**What is needed**. Every line of the data is to be transcribed without error.

----- Extracted data -----

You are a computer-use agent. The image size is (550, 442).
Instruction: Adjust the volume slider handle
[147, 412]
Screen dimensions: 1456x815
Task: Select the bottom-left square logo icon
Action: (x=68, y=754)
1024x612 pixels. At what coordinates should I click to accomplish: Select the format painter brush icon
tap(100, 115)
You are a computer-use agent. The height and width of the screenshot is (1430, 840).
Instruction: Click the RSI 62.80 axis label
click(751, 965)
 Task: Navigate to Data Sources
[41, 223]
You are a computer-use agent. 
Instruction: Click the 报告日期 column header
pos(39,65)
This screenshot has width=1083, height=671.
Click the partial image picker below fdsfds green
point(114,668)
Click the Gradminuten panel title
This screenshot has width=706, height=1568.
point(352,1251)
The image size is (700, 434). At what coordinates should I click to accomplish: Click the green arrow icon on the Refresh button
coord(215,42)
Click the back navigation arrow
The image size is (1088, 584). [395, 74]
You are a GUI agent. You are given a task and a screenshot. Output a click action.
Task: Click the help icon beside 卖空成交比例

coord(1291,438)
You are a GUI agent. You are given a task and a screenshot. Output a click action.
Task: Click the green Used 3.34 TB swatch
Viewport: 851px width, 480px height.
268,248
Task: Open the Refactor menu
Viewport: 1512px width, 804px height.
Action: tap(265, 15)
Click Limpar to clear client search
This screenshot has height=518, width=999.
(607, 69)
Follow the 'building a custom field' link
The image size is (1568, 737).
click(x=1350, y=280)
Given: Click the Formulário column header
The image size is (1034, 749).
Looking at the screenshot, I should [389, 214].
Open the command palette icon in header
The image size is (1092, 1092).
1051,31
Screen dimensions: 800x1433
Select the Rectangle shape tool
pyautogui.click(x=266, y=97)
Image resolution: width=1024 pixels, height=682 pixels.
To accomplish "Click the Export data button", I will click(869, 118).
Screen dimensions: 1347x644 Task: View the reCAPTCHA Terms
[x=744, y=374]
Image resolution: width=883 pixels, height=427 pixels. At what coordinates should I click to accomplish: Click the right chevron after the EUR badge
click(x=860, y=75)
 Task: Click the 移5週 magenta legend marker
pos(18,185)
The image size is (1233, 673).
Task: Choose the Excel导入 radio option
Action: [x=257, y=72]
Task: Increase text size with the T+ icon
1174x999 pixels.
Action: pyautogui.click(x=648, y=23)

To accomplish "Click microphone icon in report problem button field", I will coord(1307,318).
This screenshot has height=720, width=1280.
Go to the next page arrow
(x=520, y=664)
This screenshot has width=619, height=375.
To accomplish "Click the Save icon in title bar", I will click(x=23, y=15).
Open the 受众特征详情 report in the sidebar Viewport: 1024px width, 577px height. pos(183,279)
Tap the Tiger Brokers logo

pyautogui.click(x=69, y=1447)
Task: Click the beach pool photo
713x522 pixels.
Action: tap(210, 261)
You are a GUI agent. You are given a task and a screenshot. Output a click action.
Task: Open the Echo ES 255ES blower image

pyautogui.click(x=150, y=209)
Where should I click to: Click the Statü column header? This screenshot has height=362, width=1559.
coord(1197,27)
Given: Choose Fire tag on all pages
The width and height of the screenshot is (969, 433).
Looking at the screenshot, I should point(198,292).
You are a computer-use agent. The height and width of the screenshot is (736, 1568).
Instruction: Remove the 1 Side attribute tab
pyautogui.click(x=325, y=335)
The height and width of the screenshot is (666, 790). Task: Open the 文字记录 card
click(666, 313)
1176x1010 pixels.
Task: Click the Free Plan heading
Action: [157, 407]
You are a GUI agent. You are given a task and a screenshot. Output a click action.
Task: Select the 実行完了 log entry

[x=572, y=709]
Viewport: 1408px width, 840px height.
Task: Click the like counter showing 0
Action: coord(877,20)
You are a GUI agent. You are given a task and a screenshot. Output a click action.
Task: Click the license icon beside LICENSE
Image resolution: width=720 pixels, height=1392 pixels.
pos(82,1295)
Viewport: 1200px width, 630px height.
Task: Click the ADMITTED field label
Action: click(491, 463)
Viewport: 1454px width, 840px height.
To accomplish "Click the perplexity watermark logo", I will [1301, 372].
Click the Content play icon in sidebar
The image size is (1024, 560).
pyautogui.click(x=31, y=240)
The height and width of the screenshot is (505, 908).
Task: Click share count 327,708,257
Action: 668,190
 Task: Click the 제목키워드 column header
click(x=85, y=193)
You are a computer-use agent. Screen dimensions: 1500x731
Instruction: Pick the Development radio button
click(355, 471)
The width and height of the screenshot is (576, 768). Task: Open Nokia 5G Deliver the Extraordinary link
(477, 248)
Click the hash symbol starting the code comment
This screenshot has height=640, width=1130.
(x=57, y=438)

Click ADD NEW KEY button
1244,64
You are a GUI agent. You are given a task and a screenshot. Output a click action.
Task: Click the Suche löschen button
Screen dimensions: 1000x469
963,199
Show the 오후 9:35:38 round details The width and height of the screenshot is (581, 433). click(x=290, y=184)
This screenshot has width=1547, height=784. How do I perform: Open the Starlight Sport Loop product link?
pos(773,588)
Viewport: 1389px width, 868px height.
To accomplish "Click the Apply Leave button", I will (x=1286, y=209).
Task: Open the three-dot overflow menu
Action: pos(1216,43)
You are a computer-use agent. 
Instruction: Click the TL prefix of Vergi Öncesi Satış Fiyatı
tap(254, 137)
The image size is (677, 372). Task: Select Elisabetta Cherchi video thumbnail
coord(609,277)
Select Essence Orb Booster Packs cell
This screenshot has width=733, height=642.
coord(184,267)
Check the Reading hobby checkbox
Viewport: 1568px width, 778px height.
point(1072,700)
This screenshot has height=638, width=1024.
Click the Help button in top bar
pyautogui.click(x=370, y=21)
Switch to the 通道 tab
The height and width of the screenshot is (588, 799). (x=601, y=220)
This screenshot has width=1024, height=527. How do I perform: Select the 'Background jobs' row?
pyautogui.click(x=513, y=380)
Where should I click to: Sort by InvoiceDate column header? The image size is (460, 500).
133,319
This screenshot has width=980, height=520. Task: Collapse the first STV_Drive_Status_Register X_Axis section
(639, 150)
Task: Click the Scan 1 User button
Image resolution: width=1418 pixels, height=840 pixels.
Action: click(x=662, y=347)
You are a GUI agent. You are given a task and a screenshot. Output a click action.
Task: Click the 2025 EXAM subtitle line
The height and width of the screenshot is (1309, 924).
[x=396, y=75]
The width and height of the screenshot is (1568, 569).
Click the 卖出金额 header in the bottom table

-----

**Worked solution**.
You are a computer-use agent. The image size is (550, 442).
Instruction: Adjust the volume slider handle
[147, 412]
Screen dimensions: 1456x815
Task: Select the bottom-left square logo icon
Action: (x=68, y=754)
1024x612 pixels. At what coordinates should I click to accomplish: Select the format painter brush icon
tap(100, 115)
You are a computer-use agent. The height and width of the screenshot is (1430, 840).
Instruction: Click the RSI 62.80 axis label
click(751, 965)
 Task: Navigate to Data Sources
[41, 223]
You are a computer-use agent. 
Instruction: Click the 报告日期 column header
pos(39,65)
This screenshot has width=1083, height=671.
Click the partial image picker below fdsfds green
point(114,668)
Click the Gradminuten panel title
This screenshot has width=706, height=1568.
point(352,1251)
The image size is (700, 434). At what coordinates should I click to accomplish: Click the green arrow icon on the Refresh button
coord(215,42)
Click the back navigation arrow
The image size is (1088, 584). [395, 74]
You are a GUI agent. You are given a task and a screenshot. Output a click action.
Task: Click the help icon beside 卖空成交比例

coord(1291,438)
You are a GUI agent. You are given a task and a screenshot. Output a click action.
Task: Click the green Used 3.34 TB swatch
Viewport: 851px width, 480px height.
268,248
Task: Open the Refactor menu
Viewport: 1512px width, 804px height.
Action: tap(265, 15)
Click Limpar to clear client search
This screenshot has height=518, width=999.
(607, 69)
Follow the 'building a custom field' link
The image size is (1568, 737).
click(x=1350, y=280)
Given: Click the Formulário column header
The image size is (1034, 749).
Looking at the screenshot, I should [389, 214].
Open the command palette icon in header
The image size is (1092, 1092).
1051,31
Screen dimensions: 800x1433
Select the Rectangle shape tool
pyautogui.click(x=266, y=97)
Image resolution: width=1024 pixels, height=682 pixels.
To accomplish "Click the Export data button", I will click(869, 118).
Screen dimensions: 1347x644 Task: View the reCAPTCHA Terms
[x=744, y=374]
Image resolution: width=883 pixels, height=427 pixels. At what coordinates should I click to accomplish: Click the right chevron after the EUR badge
click(x=860, y=75)
 Task: Click the 移5週 magenta legend marker
pos(18,185)
The image size is (1233, 673).
Task: Choose the Excel导入 radio option
Action: [x=257, y=72]
Task: Increase text size with the T+ icon
1174x999 pixels.
Action: pyautogui.click(x=648, y=23)

To accomplish "Click microphone icon in report problem button field", I will coord(1307,318).
This screenshot has height=720, width=1280.
Go to the next page arrow
(x=520, y=664)
This screenshot has width=619, height=375.
To accomplish "Click the Save icon in title bar", I will click(x=23, y=15).
Open the 受众特征详情 report in the sidebar Viewport: 1024px width, 577px height. pos(183,279)
Tap the Tiger Brokers logo

pyautogui.click(x=69, y=1447)
Task: Click the beach pool photo
713x522 pixels.
Action: tap(210, 261)
You are a GUI agent. You are given a task and a screenshot. Output a click action.
Task: Open the Echo ES 255ES blower image

pyautogui.click(x=150, y=209)
Where should I click to: Click the Statü column header? This screenshot has height=362, width=1559.
coord(1197,27)
Given: Choose Fire tag on all pages
The width and height of the screenshot is (969, 433).
Looking at the screenshot, I should point(198,292).
You are a computer-use agent. The height and width of the screenshot is (736, 1568).
Instruction: Remove the 1 Side attribute tab
pyautogui.click(x=325, y=335)
The height and width of the screenshot is (666, 790). Task: Open the 文字记录 card
click(666, 313)
1176x1010 pixels.
Task: Click the Free Plan heading
Action: [157, 407]
You are a GUI agent. You are given a task and a screenshot. Output a click action.
Task: Select the 実行完了 log entry

[x=572, y=709]
Viewport: 1408px width, 840px height.
Task: Click the like counter showing 0
Action: coord(877,20)
You are a GUI agent. You are given a task and a screenshot. Output a click action.
Task: Click the license icon beside LICENSE
Image resolution: width=720 pixels, height=1392 pixels.
pos(82,1295)
Viewport: 1200px width, 630px height.
Task: Click the ADMITTED field label
Action: click(491, 463)
Viewport: 1454px width, 840px height.
To accomplish "Click the perplexity watermark logo", I will [1301, 372].
Click the Content play icon in sidebar
The image size is (1024, 560).
pyautogui.click(x=31, y=240)
The height and width of the screenshot is (505, 908).
Task: Click share count 327,708,257
Action: 668,190
 Task: Click the 제목키워드 column header
click(x=85, y=193)
You are a computer-use agent. Screen dimensions: 1500x731
Instruction: Pick the Development radio button
click(355, 471)
The width and height of the screenshot is (576, 768). Task: Open Nokia 5G Deliver the Extraordinary link
(477, 248)
Click the hash symbol starting the code comment
This screenshot has height=640, width=1130.
(x=57, y=438)

Click ADD NEW KEY button
1244,64
You are a GUI agent. You are given a task and a screenshot. Output a click action.
Task: Click the Suche löschen button
Screen dimensions: 1000x469
963,199
Show the 오후 9:35:38 round details The width and height of the screenshot is (581, 433). click(x=290, y=184)
This screenshot has width=1547, height=784. How do I perform: Open the Starlight Sport Loop product link?
pos(773,588)
Viewport: 1389px width, 868px height.
To accomplish "Click the Apply Leave button", I will (x=1286, y=209).
Task: Open the three-dot overflow menu
Action: pos(1216,43)
You are a computer-use agent. 
Instruction: Click the TL prefix of Vergi Öncesi Satış Fiyatı
tap(254, 137)
The image size is (677, 372). Task: Select Elisabetta Cherchi video thumbnail
coord(609,277)
Select Essence Orb Booster Packs cell
This screenshot has width=733, height=642.
coord(184,267)
Check the Reading hobby checkbox
Viewport: 1568px width, 778px height.
point(1072,700)
This screenshot has height=638, width=1024.
Click the Help button in top bar
pyautogui.click(x=370, y=21)
Switch to the 通道 tab
The height and width of the screenshot is (588, 799). (x=601, y=220)
This screenshot has width=1024, height=527. How do I perform: Select the 'Background jobs' row?
pyautogui.click(x=513, y=380)
Where should I click to: Sort by InvoiceDate column header? The image size is (460, 500).
133,319
This screenshot has width=980, height=520. Task: Collapse the first STV_Drive_Status_Register X_Axis section
(639, 150)
Task: Click the Scan 1 User button
Image resolution: width=1418 pixels, height=840 pixels.
Action: click(x=662, y=347)
You are a GUI agent. You are given a task and a screenshot. Output a click action.
Task: Click the 2025 EXAM subtitle line
The height and width of the screenshot is (1309, 924).
[x=396, y=75]
The width and height of the screenshot is (1568, 569).
Click the 卖出金额 header in the bottom table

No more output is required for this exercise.